Included in this edition of our e-newsletter …
Well, shall we, shan’t we have a deal? He said he would do things that others denied he could do; it seems the right thing and all eyes are on Parliament tomorrow. Sterling has rallied and the UK-centric stocks we have been saying were far too undervalued regardless of the outcome have had a wonderful few days – including the banking sector which far too many momentum players didn’t and don’t hold. We’ve had a very good few weeks and some of that has been long overdue. Of course, it is easy seeing a ‘share’ for example at £5 and believing its value is fine now and realising it was £2.50 six months ago but that you didn’t buy any because the sentiment was so negative. Just have a look at some like Capita and Serco which were black-balled by everyone and some of the quoted property companies we were flagging as real bargains. Did you nibble-away at some?
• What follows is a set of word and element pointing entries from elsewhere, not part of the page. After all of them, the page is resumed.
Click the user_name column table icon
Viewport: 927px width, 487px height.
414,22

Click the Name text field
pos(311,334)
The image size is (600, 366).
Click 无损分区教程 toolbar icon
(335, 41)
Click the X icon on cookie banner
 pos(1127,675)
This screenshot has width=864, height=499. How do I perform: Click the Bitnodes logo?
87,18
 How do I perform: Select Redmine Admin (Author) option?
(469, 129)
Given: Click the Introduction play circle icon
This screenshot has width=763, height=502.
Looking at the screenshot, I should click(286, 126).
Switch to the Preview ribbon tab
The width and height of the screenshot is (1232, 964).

Did we buy enough – probably not, sadly but is that simply being too greedy?
A survey has just concluded that 94% of assets on platforms are not Investment Trusts. Instead, they are what are called open-ended funds. So why do we generally tend to prefer closed-ended funds like Investment Trusts (though I must state that being staunchly independent it makes no difference to us in that we buy whatever we believe will do the best job for that small part of our clients’ portfolios). I should add too that can include other funds of comparable assets and also Exchange Traded Funds, currencies and commodities – and it does, from wheat to gold and copper for example. https://www.ftadviser.com/investments/2019/10/15/advising-on-investment-trusts-part-of-being-an-ifa/?page=1
If you are not with us, have you ever asked the question of your adviser why they don’t use Investment trusts? Do they not understand them? Do the platforms they use not facilitate the use of these excellent vehicles? Indeed, apparently less than one-fifth of platforms allow a universal range of investments so are you using one which won’t even allow you to have all of the options including the cheapest and often best opportunity ones out there? Yes, with ours, we can have anything we want.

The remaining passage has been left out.